Re: [PATCH] x86/kvm/vmx: Don't halt vcpu when L1 is injecting events to L2

From: Chao Gao
Date: Thu Feb 08 2018 - 08:16:27 EST


On Thu, Feb 08, 2018 at 04:09:36AM -0800, Liran Alon wrote:
>
>----- pbonzini@xxxxxxxxxx wrote:
>
>> On 08/02/2018 06:13, Chao Gao wrote:
>> > Although L2 is in halt state, it will be in the active state after
>> > VM entry if the VM entry is vectoring. Halting the vcpu here means
>> > the event won't be injected to L2 and this decision isn't reported
>> > to L1. Thus L0 drops an event that should be injected to L2.
>> >
>> > Because virtual interrupt delivery may wake L2 vcpu, if VID is
>> enabled,
>> > do the same thing -- don't halt L2.
>>
>> This second part seems wrong to me, or at least overly general.
>> Perhaps
>> you mean if RVI>0?
>>
>> Thanks,
>>
>> Paolo
>
>I would first recommend to split this commit.
>The first commit should handle only the case of vectoring VM entry.
>It should also specify in commit message it is based on Intel SDM 26.6.2 Activity State:
>("If the VM entry is vectoring, the logical processor is in the active state after VM entry.")
>That part in code seems correct to me.
>
>The second commit seems wrong to me as-well.
>(I would also mention here it is based on Intel SDM 26.6.5
>Interrupt-Window Exiting and Virtual-Interrupt Delivery:
>"These events wake the logical processor if it just entered the HLT state because of a VM entry")
>
>Paolo, I think that your suggestion is not sufficient as well.
>Consider the case that APIC's TPR blocks interrupt specified in RVI.
>
>I think that we should just remove the check for VID from commit,
>and instead fix another bug which I describe below.
>
>If lapic_in_kernel()==false, then APICv is not active and VID is not exposed to L1
>(In current KVM code. Jim already criticize that this is wrong.).
>
>Otherwise, kvm_vcpu_halt() will change mp_state to KVM_MP_STATE_HALTED.
>Eventually, vcpu_run() will call vcpu_block() which will reach kvm_vcpu_has_events().
>That function is responsible for checking if there is any pending interrupts.
>Including, pending interrupts as a result of VID enabled and RVI>0

The difference between checking VID and RVI here and in vcpu_run() is
"nested_run_pending" is set for the former.
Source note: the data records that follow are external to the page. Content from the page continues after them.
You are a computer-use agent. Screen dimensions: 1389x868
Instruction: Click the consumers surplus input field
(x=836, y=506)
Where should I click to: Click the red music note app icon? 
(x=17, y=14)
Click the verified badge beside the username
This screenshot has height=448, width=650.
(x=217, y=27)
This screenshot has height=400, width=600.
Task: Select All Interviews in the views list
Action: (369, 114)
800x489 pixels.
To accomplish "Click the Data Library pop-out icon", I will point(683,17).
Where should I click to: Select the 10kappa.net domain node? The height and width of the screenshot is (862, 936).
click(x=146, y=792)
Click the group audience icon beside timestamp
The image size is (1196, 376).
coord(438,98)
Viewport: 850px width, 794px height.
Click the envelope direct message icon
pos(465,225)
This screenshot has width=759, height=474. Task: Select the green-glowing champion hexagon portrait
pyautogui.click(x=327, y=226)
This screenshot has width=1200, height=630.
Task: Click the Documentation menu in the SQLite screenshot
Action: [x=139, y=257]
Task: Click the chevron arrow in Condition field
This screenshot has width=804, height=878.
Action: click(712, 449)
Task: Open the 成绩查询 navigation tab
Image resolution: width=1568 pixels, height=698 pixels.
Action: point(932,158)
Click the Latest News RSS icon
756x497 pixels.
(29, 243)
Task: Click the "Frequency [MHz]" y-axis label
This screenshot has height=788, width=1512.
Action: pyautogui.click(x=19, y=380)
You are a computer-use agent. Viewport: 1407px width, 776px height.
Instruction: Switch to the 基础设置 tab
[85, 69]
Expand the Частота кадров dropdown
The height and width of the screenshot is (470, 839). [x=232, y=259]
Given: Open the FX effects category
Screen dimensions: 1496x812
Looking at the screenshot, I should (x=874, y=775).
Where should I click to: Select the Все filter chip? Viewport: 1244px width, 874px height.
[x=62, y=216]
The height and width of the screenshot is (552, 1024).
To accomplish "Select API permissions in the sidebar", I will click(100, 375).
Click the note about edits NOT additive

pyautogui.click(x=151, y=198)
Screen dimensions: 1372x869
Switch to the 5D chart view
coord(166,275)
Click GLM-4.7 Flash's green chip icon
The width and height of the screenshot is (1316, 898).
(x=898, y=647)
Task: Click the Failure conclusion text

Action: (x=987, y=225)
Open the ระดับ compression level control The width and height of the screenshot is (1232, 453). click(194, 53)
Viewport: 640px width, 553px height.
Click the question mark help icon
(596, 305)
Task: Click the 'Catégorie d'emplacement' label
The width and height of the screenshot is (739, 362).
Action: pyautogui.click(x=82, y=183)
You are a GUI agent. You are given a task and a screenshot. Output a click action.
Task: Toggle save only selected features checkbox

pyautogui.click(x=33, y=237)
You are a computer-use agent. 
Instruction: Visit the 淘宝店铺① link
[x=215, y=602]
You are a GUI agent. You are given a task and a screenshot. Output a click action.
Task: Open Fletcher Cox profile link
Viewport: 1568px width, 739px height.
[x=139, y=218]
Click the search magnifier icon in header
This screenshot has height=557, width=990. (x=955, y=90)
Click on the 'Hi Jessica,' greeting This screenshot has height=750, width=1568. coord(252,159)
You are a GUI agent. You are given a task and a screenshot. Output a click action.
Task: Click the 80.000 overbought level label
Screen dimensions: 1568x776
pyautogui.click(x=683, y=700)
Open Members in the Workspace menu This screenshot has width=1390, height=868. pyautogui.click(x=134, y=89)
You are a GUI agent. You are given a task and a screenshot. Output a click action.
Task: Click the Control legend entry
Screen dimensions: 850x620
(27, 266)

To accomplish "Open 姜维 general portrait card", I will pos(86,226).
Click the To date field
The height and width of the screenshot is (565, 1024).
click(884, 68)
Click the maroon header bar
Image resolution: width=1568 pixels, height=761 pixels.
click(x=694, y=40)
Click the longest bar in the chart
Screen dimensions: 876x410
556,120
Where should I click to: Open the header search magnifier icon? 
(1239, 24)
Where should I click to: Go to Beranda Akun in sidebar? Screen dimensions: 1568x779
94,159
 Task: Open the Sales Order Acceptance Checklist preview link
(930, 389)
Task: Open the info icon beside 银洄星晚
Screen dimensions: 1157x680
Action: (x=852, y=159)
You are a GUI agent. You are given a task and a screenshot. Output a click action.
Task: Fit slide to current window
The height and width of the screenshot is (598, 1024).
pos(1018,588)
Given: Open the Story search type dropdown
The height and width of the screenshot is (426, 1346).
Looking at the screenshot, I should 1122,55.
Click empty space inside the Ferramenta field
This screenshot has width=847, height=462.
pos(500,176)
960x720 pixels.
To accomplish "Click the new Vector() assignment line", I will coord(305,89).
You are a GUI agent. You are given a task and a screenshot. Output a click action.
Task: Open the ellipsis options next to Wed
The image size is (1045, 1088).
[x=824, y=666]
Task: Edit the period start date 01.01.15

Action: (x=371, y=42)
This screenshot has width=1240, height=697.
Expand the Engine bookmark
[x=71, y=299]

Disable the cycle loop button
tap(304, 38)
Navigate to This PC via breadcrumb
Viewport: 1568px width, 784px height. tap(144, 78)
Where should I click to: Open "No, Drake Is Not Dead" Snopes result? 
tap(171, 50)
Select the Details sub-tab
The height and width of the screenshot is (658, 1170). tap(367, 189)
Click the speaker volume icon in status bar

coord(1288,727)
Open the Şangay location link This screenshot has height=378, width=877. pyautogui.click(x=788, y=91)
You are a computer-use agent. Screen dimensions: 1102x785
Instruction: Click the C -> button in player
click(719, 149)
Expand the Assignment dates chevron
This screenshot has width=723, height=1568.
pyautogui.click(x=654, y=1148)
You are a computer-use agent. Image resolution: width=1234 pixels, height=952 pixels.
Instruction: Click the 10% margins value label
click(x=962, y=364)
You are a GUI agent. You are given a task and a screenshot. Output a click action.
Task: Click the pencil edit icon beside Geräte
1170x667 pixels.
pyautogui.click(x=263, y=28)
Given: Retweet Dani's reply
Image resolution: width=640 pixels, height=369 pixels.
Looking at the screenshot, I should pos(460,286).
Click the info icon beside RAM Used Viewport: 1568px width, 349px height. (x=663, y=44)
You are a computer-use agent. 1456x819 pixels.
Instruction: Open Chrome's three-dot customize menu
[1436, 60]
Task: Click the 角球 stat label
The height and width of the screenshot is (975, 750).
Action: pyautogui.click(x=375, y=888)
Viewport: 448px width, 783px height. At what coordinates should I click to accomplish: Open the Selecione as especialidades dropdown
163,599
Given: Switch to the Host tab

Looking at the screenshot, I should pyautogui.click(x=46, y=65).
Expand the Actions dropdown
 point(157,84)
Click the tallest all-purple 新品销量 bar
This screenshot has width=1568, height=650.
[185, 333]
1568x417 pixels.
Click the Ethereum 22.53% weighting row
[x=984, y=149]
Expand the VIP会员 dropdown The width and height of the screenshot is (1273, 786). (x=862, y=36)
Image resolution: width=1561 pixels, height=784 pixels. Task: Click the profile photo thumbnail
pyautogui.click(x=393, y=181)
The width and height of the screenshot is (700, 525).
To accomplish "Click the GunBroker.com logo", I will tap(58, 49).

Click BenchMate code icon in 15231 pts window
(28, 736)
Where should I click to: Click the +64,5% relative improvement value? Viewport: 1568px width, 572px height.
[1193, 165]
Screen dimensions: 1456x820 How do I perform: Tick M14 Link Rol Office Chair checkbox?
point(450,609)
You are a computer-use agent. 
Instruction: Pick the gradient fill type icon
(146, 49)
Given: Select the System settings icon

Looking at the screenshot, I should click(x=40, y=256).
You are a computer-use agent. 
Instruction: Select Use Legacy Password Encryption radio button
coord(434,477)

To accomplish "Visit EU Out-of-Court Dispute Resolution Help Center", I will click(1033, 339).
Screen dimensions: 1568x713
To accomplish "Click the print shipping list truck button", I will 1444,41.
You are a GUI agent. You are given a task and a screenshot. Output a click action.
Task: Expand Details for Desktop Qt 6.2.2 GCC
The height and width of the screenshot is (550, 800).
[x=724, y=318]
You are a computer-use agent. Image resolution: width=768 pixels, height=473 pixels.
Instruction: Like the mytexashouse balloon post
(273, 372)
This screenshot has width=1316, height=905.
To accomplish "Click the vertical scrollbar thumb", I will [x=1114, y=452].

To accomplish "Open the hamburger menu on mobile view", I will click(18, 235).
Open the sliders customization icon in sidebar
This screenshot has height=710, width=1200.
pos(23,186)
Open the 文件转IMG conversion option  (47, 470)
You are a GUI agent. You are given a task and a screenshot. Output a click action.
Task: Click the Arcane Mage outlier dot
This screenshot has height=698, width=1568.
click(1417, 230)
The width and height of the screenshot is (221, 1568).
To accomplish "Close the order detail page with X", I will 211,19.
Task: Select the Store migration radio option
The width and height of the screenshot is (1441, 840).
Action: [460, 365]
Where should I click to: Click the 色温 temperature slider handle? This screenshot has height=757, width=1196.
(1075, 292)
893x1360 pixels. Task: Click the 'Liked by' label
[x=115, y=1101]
Would it cause any problem
if we don't set it?

Thanks
Chao

>(While also taking into account the APIC's TPR).
>The logic that checks for pending interrupts is kvm_cpu_has_interrupt()
>which eventually reach apic_has_interrupt_for_ppr().
>If APICv is enabled, apic_has_interrupt_for_ppr() will call vmx_sync_pir_to_irr()
>which calls vmx_hwapic_irr_update().
>
>However, max_irr returned to apic_has_interrupt_for_ppr() does not consider the interrupt
>pending in RVI. Which I think is the real bug to fix here.
>In the non-nested case, RVI can never be larger than max_irr because that is how L0 KVM manages RVI.
>However, in the nested case, L1 can set RVI in VMCS arbitrary
>(we just copy GUEST_INTR_STATUS from vmcs01 into vmcs02).
>
>A possible patch to fix this is to change vmx_hwapic_irr_update() such that
>if is_guest_mode(vcpu)==true, we should return max(max_irr, rvi) and return
>that value into apic_has_interrupt_for_ppr().
>Need to verify that it doesn't break other flows but I think it makes sense.
>What do you think?
>
>Regards,
>-Liran
>
>>
>> > Signed-off-by: Chao Gao <chao.gao@xxxxxxxxx>
>> > ---
>> > arch/x86/kvm/vmx.c | 10 ++++++++--
>> > 1 file changed, 8 insertions(+), 2 deletions(-)
>> >
>> > diff --git a/arch/x86/kvm/vmx.c b/arch/x86/kvm/vmx.c
>> > index bb5b488..e1fe4e4 100644
>> > --- a/arch/x86/kvm/vmx.c
>> > +++ b/arch/x86/kvm/vmx.c
>> > @@ -10985,8 +10985,14 @@ static int nested_vmx_run(struct kvm_vcpu
>> *vcpu, bool launch)
>> > if (ret)
>> > return ret;
>> >
>> > - if (vmcs12->guest_activity_state == GUEST_ACTIVITY_HLT)
>> > - return kvm_vcpu_halt(vcpu);
>> > + if (vmcs12->guest_activity_state == GUEST_ACTIVITY_HLT) {
>> > + u32 intr_info = vmcs_read32(VM_ENTRY_INTR_INFO_FIELD);
>> > + u32 exec_control = vmcs_read32(SECONDARY_VM_EXEC_CONTROL);
>> > +
>> > + if (!(intr_info & VECTORING_INFO_VALID_MASK) &&
>> > + !(exec_control & SECONDARY_EXEC_VIRTUAL_INTR_DELIVERY))
>> > + return kvm_vcpu_halt(vcpu);
>> > + }
>>
>> > vmx->nested.nested_run_pending = 1;
>> >
>> >